The state government has today introduced legislation aimed at removing labour hire laws introduced by the former government.
Attorney-General, Vickie Chapman said the government had sought to review the laws after concerns were raised by a number of small businesses and industry representative groups.
"Consistent with concerns raised last year in debates, it was confirmed the laws passed last year would simultaneously apply to a range of businesses that were not intended to be captured, while failing to address the very issue it was supposed to address, namely the exploitation of workers,” Ms Chapman said.
“As it stands, these laws do little to increase protections for workers and instead create an unnecessary layer of red tape for a number of industries that shouldn’t be captured by regulations governing labour hire.
“These could include large businesses that share staff among different outlets; hospitals – particularly in country areas – that share staff to meet changing demands and provide training and greater experience; businesses who provide cleaning staff or security agents and those who enter into adhoc, short-term arrangements, such as a farmer helping another farmer pick crops for a day.”
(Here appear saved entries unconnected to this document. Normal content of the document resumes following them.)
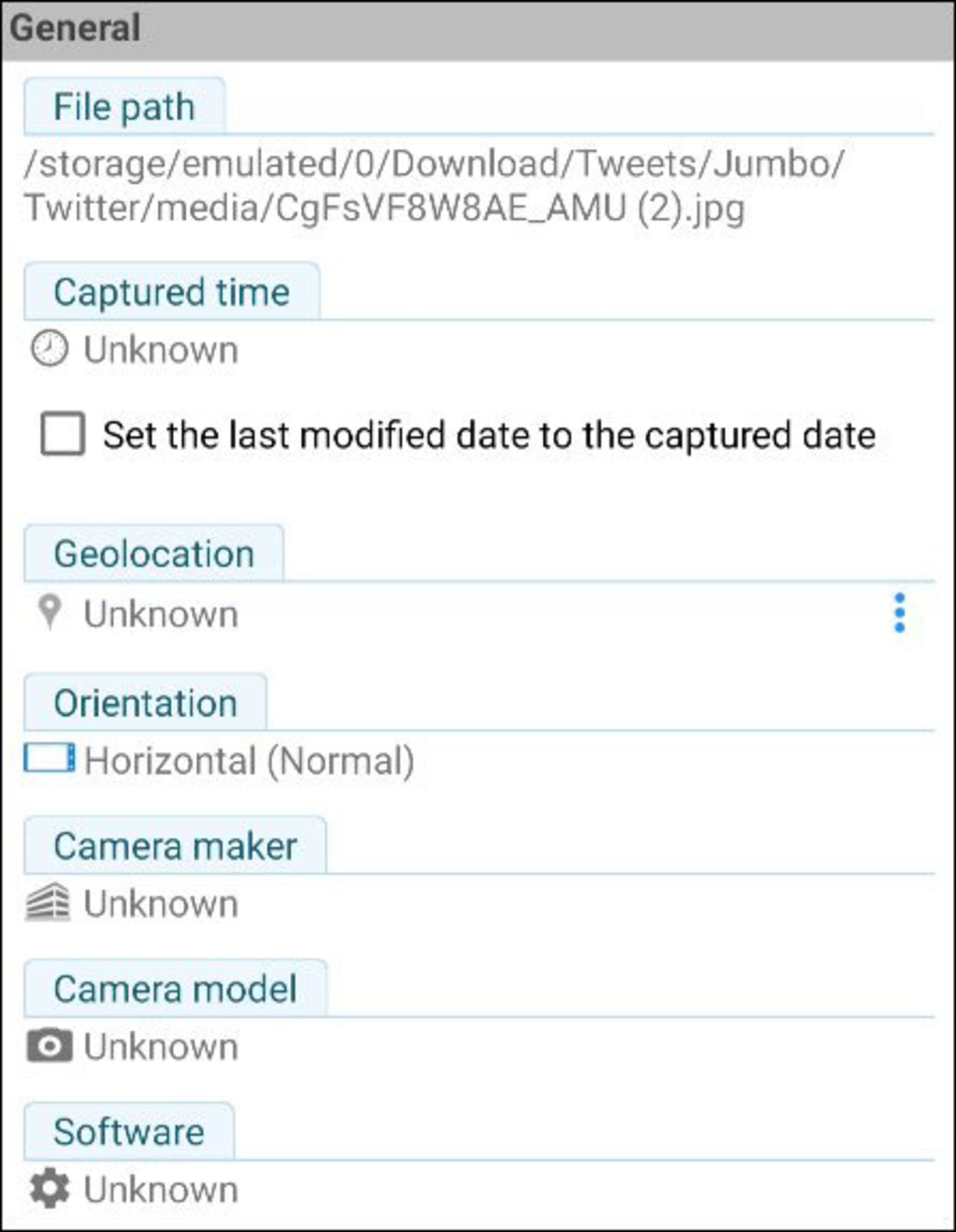956x1232 pixels.
Task: Select the Captured time label tab
Action: pyautogui.click(x=171, y=292)
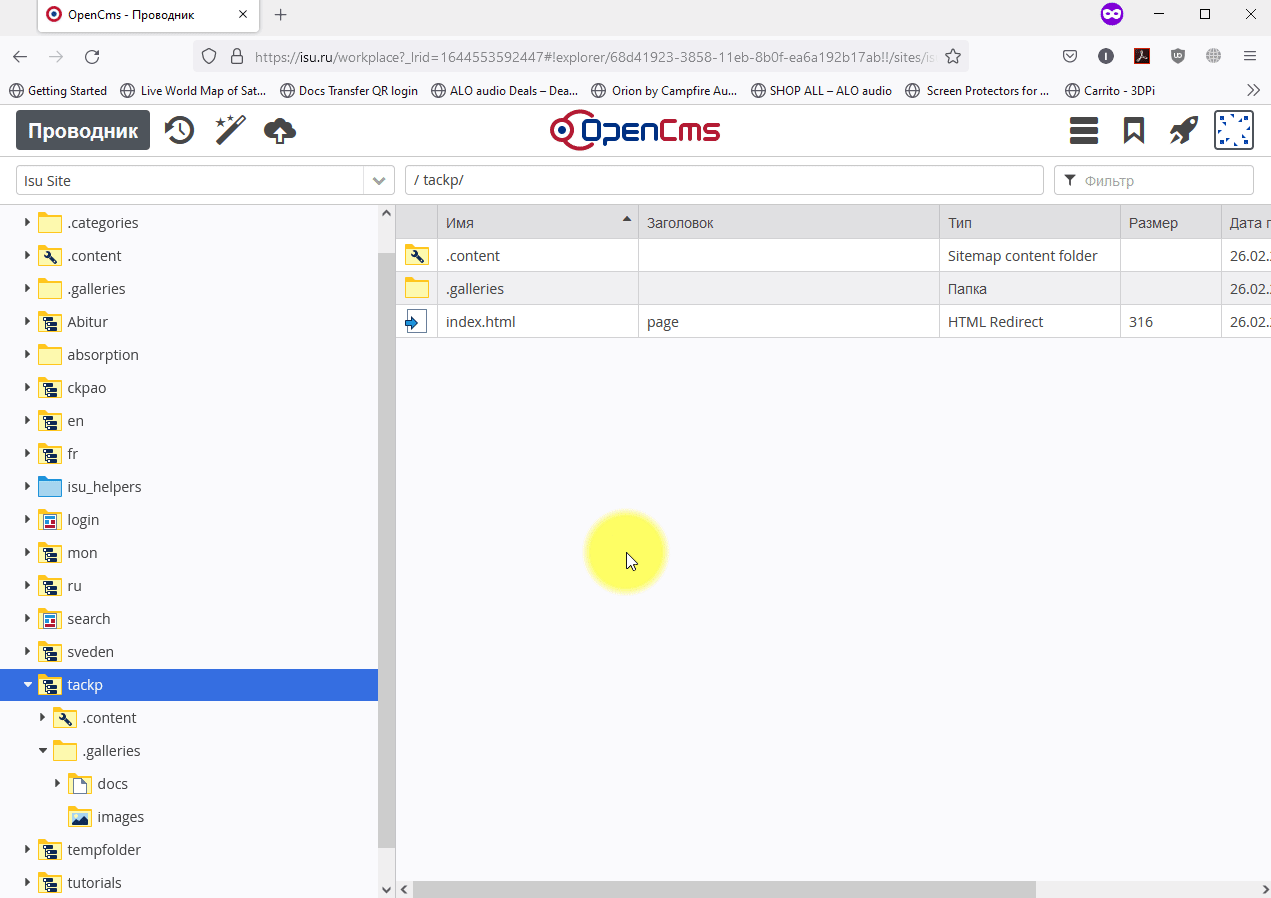Open the history view via clock icon
1271x898 pixels.
pos(179,130)
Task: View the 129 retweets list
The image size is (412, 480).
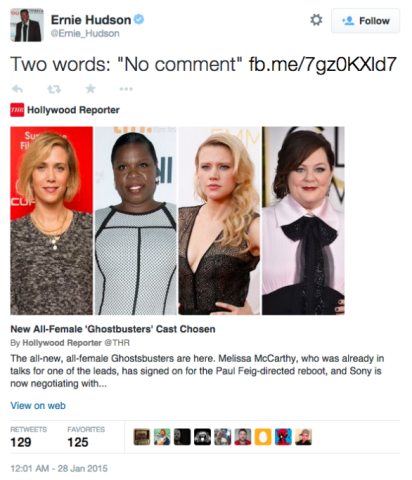Action: point(29,437)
The Attorney-General said a taskforce including Consumer and Business Services, the Small Business Commissioner, Return To Work SA, SafeWork SA and Revenue SA has undertaken a review of existing laws and determined that these are sufficient to deal with issues that have been raised in relation to the labour hire sector.
“To more effectively tackle the issue, the taskforce will now focus on protecting vulnerable workers by sharing data that would more effectively identity, and potentially prosecute, those unscrupulous operators that would seek to take advantage of workers,” Ms Chapman said.
“This will deliver a far more effective approach.”
The announcement of this taskforce comes as the Attorney-General today endorsed changes planned by the Commonwealth aimed at more effectively combatting the practice of illegal ‘phoenixing’.
Illegal phoenix activity occurs when a business has been liquidated but seeks to carry on its operations under a new company name.
Ms Chapman said the Government supports proposed measures by the Commonwealth to more effectively combat the practice, which will better protect employees and creditors.